What you will do:
Quote the records verbatim, starting at the line that contains "label (2) HMC3-8B" and continuing down through the line that contains "pyautogui.click(x=481, y=6)", with both of those lines included.

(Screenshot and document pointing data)
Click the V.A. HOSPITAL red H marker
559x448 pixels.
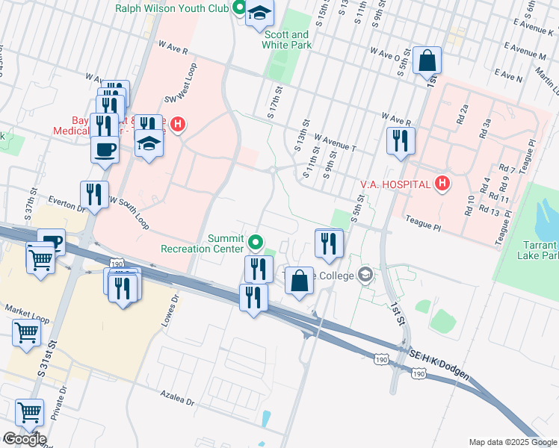[x=442, y=183]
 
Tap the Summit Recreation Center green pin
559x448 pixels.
[x=256, y=242]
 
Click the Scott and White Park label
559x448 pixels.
[x=285, y=40]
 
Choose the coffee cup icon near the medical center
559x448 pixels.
[x=105, y=148]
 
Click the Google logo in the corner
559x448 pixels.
[x=24, y=438]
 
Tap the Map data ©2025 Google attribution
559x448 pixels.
[x=512, y=441]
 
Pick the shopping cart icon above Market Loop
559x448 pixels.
[x=40, y=259]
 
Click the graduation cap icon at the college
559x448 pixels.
[x=365, y=274]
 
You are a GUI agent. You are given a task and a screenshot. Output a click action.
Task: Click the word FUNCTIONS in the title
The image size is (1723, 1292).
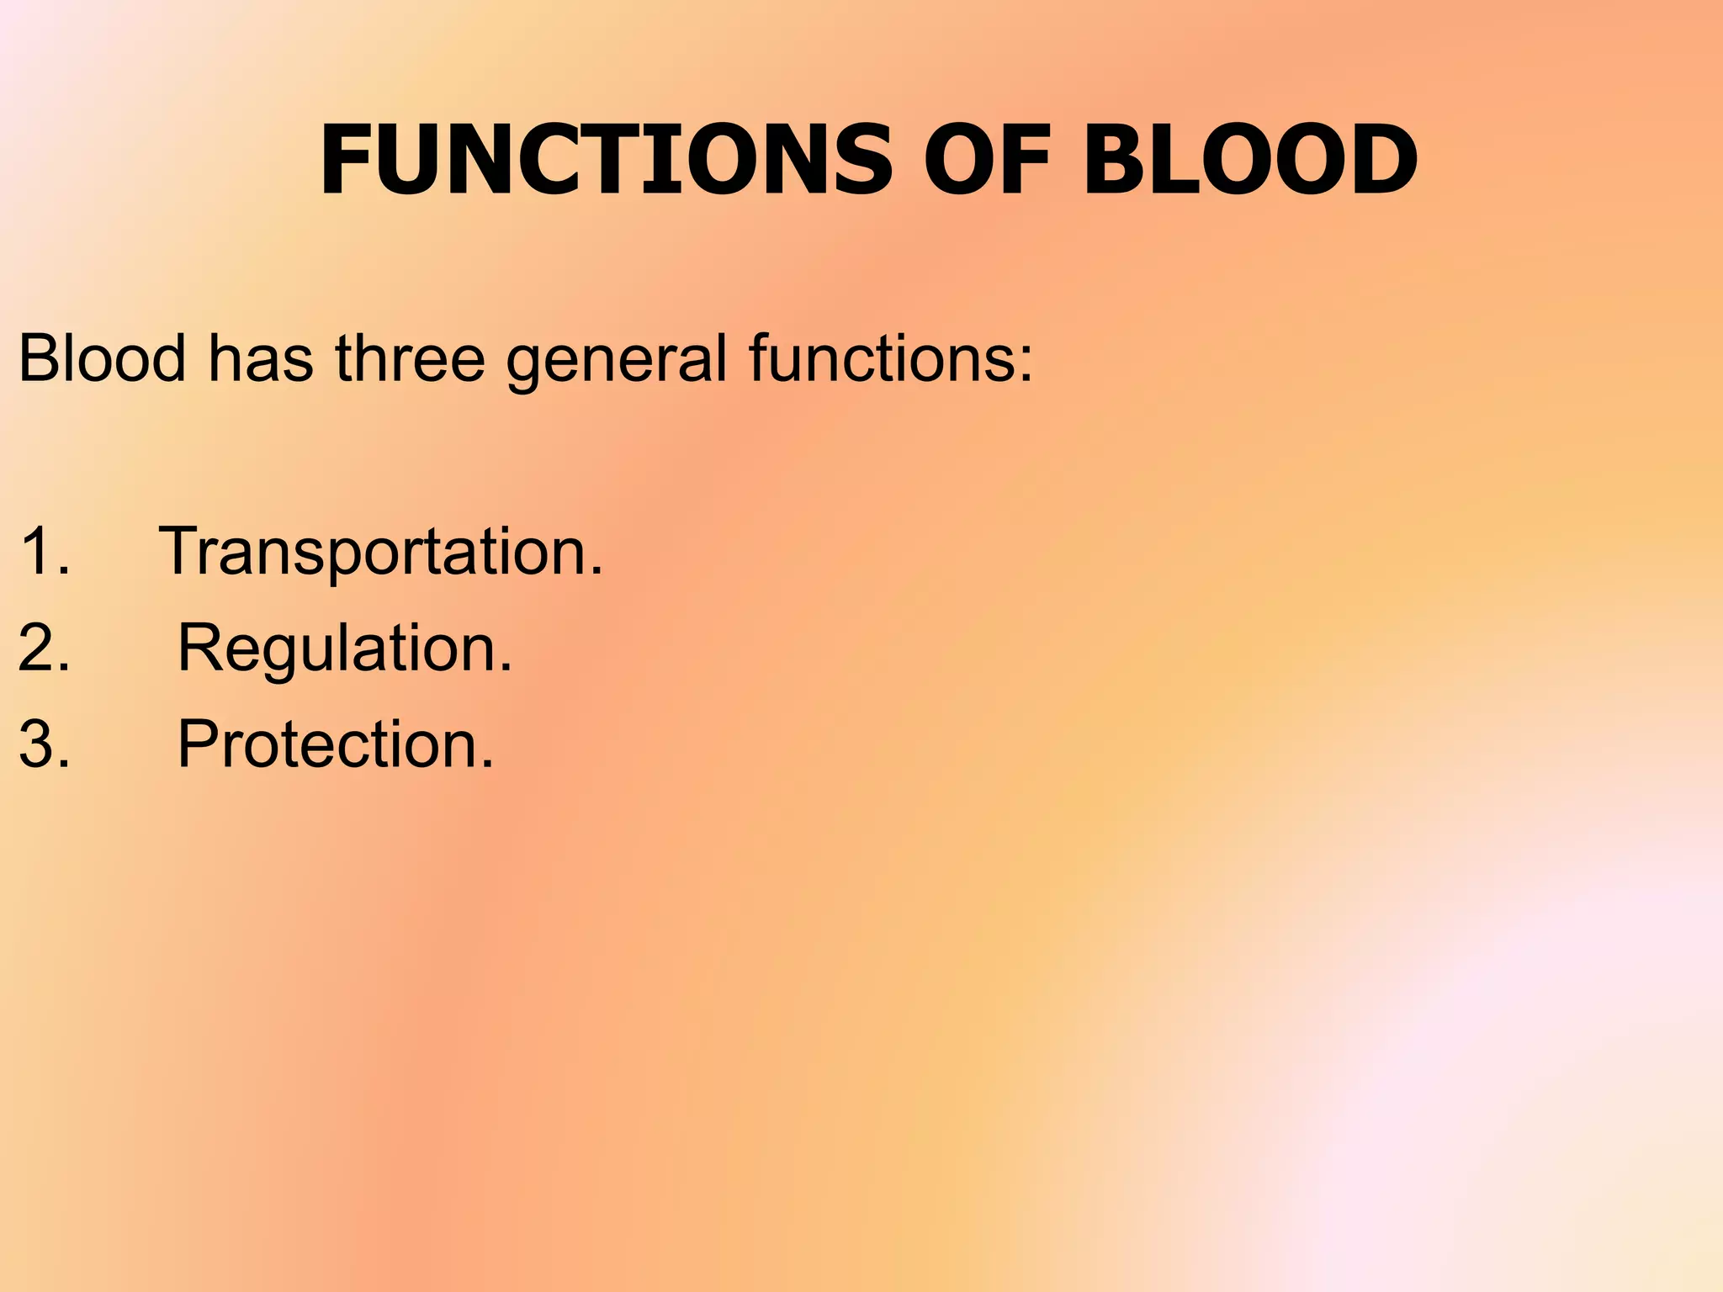tap(606, 160)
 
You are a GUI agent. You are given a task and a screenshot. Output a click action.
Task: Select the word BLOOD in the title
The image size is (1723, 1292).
tap(1250, 160)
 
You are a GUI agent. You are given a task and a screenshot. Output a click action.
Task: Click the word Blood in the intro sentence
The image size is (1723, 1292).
tap(102, 358)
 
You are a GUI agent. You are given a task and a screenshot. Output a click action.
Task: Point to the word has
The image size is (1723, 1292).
tap(261, 358)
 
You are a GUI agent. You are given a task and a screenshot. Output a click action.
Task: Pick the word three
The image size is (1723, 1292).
tap(411, 358)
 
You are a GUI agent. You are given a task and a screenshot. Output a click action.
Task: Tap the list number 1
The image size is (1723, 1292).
tap(37, 552)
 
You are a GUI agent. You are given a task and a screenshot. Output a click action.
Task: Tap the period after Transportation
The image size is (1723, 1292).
tap(596, 572)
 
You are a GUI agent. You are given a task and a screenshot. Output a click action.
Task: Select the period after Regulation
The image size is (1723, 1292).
tap(505, 669)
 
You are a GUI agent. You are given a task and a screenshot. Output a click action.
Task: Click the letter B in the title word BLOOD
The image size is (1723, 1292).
tap(1114, 160)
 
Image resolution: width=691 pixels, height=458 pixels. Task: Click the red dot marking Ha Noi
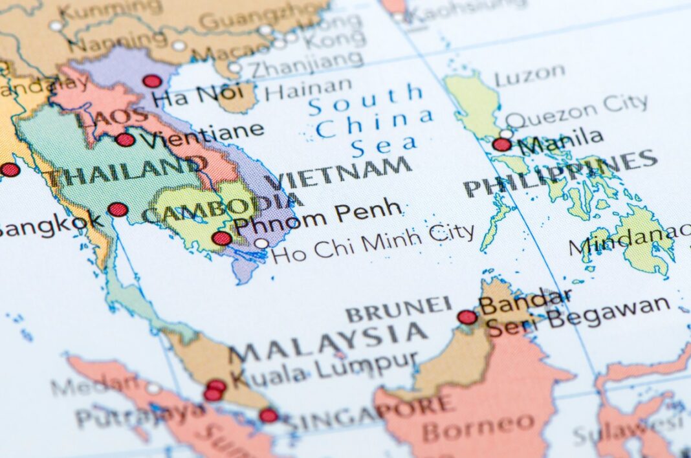[x=152, y=81]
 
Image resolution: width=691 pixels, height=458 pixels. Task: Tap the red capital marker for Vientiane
[x=125, y=140]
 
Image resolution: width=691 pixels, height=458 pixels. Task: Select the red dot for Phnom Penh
[x=221, y=238]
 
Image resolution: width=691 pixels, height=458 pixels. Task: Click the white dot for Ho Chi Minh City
[x=261, y=244]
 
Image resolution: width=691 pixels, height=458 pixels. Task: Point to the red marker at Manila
[x=501, y=144]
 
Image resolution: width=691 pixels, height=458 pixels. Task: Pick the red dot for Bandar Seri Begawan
[x=467, y=317]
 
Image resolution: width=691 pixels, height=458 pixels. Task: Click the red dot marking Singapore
[x=269, y=415]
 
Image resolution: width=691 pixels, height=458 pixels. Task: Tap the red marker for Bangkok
[x=117, y=210]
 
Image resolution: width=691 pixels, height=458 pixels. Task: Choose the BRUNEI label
[x=399, y=310]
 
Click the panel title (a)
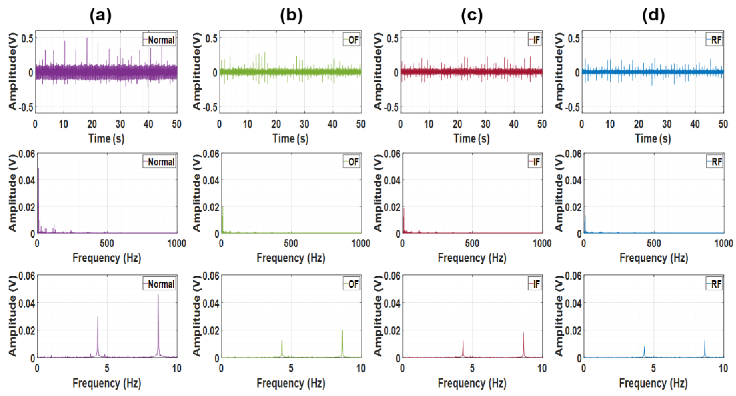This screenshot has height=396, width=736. [100, 16]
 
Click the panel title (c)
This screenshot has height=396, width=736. [472, 16]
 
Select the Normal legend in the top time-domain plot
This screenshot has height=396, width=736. [159, 40]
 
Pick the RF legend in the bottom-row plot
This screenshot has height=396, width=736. [714, 284]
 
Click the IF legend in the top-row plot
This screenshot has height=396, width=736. [535, 40]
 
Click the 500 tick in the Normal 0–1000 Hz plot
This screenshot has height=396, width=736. [106, 243]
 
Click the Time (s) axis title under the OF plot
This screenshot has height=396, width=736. [290, 139]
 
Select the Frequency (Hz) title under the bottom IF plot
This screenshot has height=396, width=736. [472, 383]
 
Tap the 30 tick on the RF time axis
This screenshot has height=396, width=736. [667, 124]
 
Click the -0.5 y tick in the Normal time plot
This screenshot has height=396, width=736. [26, 107]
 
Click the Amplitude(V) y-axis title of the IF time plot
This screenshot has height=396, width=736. [378, 71]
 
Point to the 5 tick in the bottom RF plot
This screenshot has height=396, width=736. [653, 368]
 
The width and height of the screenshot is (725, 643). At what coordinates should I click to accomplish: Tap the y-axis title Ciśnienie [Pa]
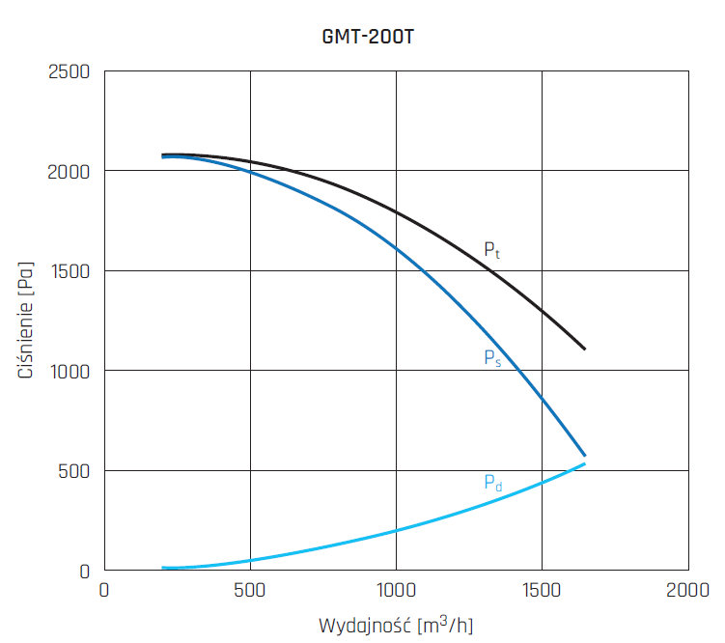26,322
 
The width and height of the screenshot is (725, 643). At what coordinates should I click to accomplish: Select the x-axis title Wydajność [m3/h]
397,625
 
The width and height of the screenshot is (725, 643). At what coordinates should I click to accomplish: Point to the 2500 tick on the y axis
69,71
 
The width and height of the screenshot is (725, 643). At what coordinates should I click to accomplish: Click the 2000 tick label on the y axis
69,171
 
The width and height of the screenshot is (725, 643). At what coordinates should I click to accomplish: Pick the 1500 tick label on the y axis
70,271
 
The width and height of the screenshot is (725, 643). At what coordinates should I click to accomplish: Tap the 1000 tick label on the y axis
70,371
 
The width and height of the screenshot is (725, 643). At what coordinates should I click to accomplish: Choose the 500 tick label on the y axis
74,471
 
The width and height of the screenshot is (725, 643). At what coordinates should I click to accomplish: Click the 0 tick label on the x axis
104,590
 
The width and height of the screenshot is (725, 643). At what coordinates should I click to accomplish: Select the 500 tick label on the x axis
250,590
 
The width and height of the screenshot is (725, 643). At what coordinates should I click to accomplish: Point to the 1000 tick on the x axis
396,590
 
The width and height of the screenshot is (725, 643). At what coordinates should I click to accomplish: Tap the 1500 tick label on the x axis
542,590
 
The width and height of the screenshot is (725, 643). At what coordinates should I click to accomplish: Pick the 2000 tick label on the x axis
687,590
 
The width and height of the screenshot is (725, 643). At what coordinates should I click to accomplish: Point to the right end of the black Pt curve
585,349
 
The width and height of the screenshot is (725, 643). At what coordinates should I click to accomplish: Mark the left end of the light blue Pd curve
163,568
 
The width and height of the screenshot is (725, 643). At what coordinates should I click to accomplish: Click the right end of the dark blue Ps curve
585,456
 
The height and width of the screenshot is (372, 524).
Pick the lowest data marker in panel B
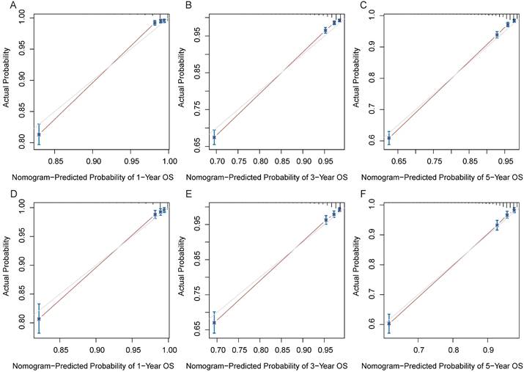tap(214, 137)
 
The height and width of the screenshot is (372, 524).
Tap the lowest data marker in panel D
tap(39, 319)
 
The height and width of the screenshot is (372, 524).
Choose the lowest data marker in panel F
tap(389, 323)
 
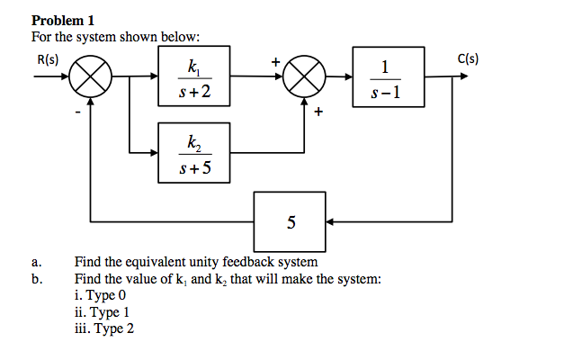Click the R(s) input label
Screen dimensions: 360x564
tap(48, 60)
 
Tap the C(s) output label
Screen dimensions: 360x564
tap(468, 60)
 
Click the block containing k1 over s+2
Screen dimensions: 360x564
tap(194, 78)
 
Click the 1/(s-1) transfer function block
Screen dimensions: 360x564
tap(386, 78)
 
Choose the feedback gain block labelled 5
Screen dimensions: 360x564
tap(290, 221)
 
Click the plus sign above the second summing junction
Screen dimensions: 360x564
tap(276, 62)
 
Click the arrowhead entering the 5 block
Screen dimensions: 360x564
tap(330, 221)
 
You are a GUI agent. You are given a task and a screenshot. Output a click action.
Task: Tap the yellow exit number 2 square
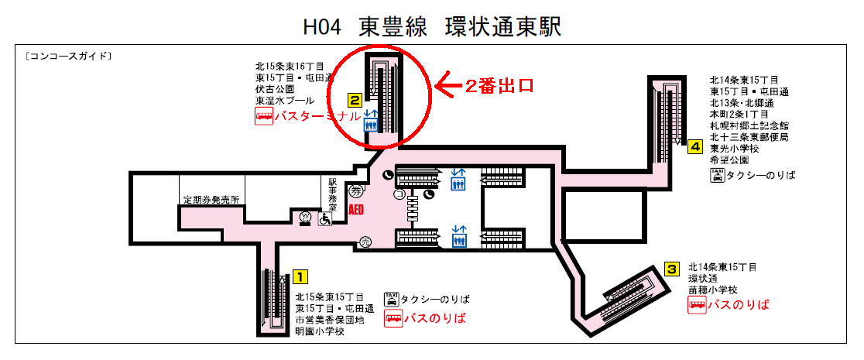pos(354,100)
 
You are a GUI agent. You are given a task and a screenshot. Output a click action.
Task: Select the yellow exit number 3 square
pos(672,269)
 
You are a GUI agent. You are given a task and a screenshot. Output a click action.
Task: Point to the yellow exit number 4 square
pos(695,146)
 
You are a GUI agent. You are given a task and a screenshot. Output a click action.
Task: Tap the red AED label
pos(357,210)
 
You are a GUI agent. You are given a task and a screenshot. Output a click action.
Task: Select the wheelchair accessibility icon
pos(324,220)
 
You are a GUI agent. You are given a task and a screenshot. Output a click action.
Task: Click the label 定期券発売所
pos(211,200)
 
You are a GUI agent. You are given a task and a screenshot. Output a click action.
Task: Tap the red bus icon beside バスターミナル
pos(264,117)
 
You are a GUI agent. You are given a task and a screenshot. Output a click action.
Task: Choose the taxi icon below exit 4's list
pos(717,175)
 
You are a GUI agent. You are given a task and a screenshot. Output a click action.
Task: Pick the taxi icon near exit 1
pos(392,299)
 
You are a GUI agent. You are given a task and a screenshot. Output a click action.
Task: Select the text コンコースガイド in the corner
pos(68,57)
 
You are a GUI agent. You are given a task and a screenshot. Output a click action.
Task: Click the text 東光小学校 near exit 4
pos(738,149)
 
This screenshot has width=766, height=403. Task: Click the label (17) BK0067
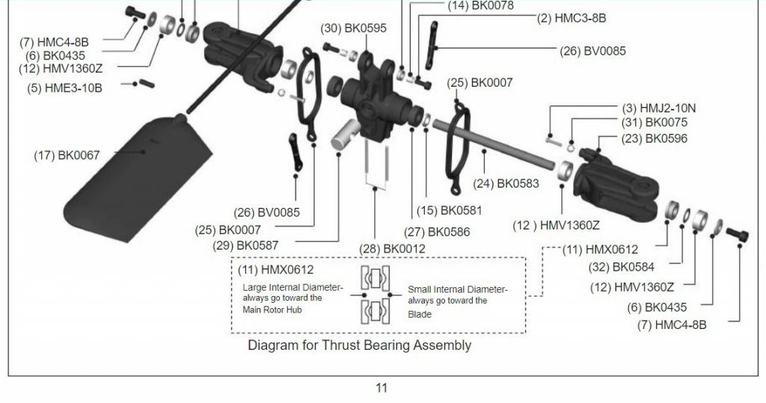pyautogui.click(x=67, y=156)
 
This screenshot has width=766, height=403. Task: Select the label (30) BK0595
pyautogui.click(x=353, y=28)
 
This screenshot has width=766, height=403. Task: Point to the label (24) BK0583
pyautogui.click(x=506, y=184)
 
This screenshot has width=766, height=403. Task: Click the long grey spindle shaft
pyautogui.click(x=494, y=144)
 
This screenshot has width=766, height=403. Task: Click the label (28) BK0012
pyautogui.click(x=392, y=249)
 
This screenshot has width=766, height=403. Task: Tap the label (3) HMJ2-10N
pyautogui.click(x=659, y=108)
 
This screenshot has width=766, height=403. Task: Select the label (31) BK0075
pyautogui.click(x=655, y=123)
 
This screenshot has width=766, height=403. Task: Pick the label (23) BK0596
pyautogui.click(x=655, y=139)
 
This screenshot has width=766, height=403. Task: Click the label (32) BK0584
pyautogui.click(x=621, y=267)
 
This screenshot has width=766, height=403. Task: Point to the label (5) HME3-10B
pyautogui.click(x=65, y=88)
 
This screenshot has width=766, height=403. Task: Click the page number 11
pyautogui.click(x=382, y=388)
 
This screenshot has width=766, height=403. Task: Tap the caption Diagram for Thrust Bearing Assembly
pyautogui.click(x=360, y=345)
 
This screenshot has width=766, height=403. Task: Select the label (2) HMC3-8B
pyautogui.click(x=572, y=19)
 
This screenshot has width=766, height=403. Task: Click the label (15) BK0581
pyautogui.click(x=450, y=211)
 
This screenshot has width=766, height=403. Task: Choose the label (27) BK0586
pyautogui.click(x=437, y=232)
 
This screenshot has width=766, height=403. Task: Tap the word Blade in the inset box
pyautogui.click(x=420, y=314)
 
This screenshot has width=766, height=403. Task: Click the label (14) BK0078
pyautogui.click(x=481, y=6)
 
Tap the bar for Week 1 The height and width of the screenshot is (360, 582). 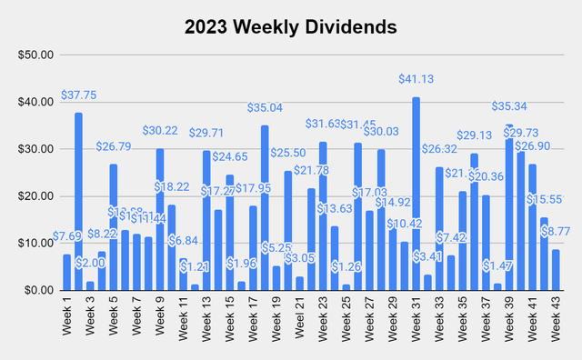pos(66,272)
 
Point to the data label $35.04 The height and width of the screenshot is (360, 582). pos(266,107)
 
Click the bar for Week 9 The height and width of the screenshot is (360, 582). pos(160,219)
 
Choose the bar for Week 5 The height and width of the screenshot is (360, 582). pos(114,227)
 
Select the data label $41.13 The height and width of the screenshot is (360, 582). pos(416,80)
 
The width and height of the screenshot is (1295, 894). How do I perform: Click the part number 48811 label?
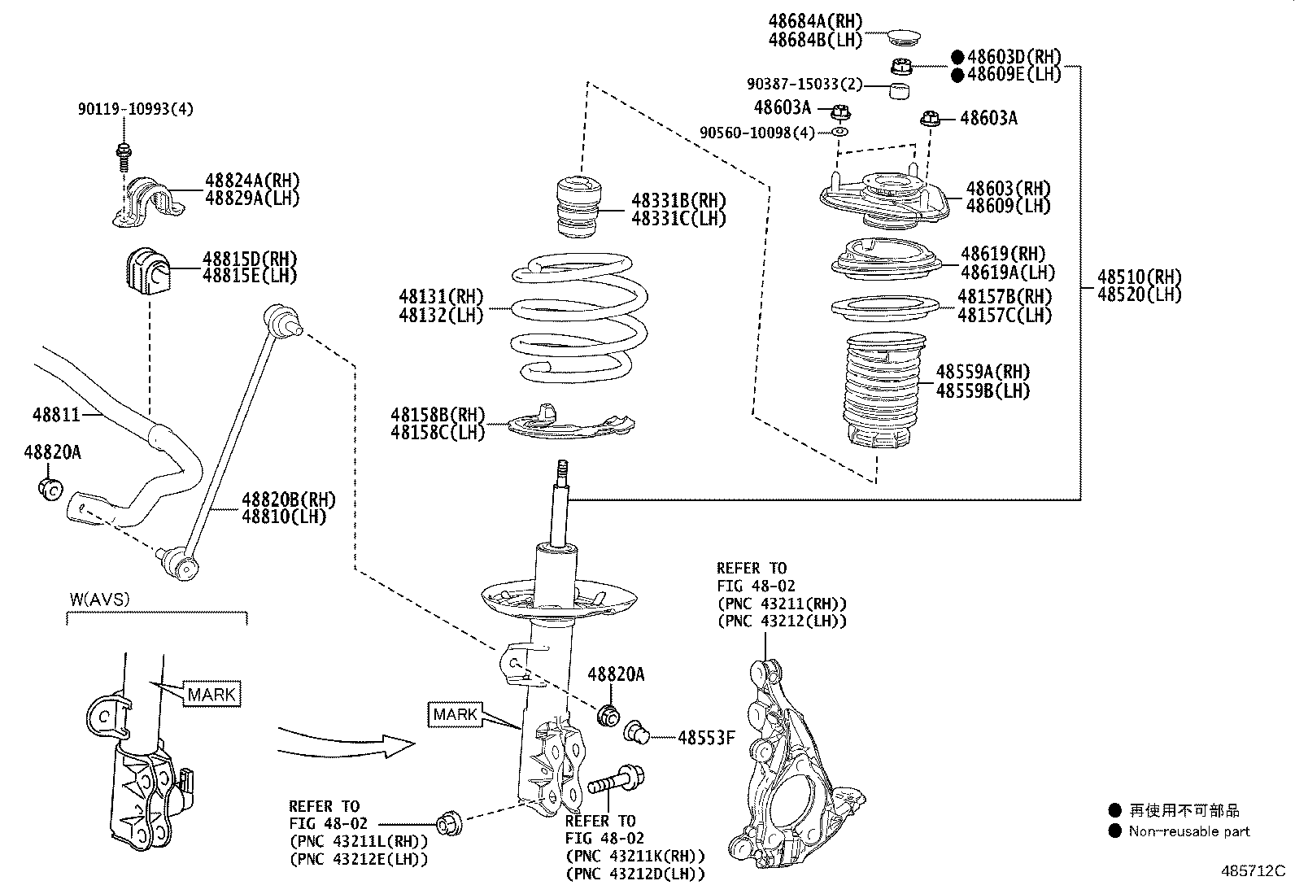click(x=56, y=415)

The result:
This screenshot has width=766, height=403. Task: Select the label (2) HMC3-8B
pyautogui.click(x=572, y=19)
 
This screenshot has width=766, height=403. Task: Click the label (15) BK0581
pyautogui.click(x=450, y=211)
 
This screenshot has width=766, height=403. Task: Choose the label (27) BK0586
pyautogui.click(x=437, y=232)
 
This screenshot has width=766, height=403. Task: Tap the word Blade in the inset box
pyautogui.click(x=420, y=314)
 
This screenshot has width=766, height=403. Task: Click the label (14) BK0078
pyautogui.click(x=481, y=6)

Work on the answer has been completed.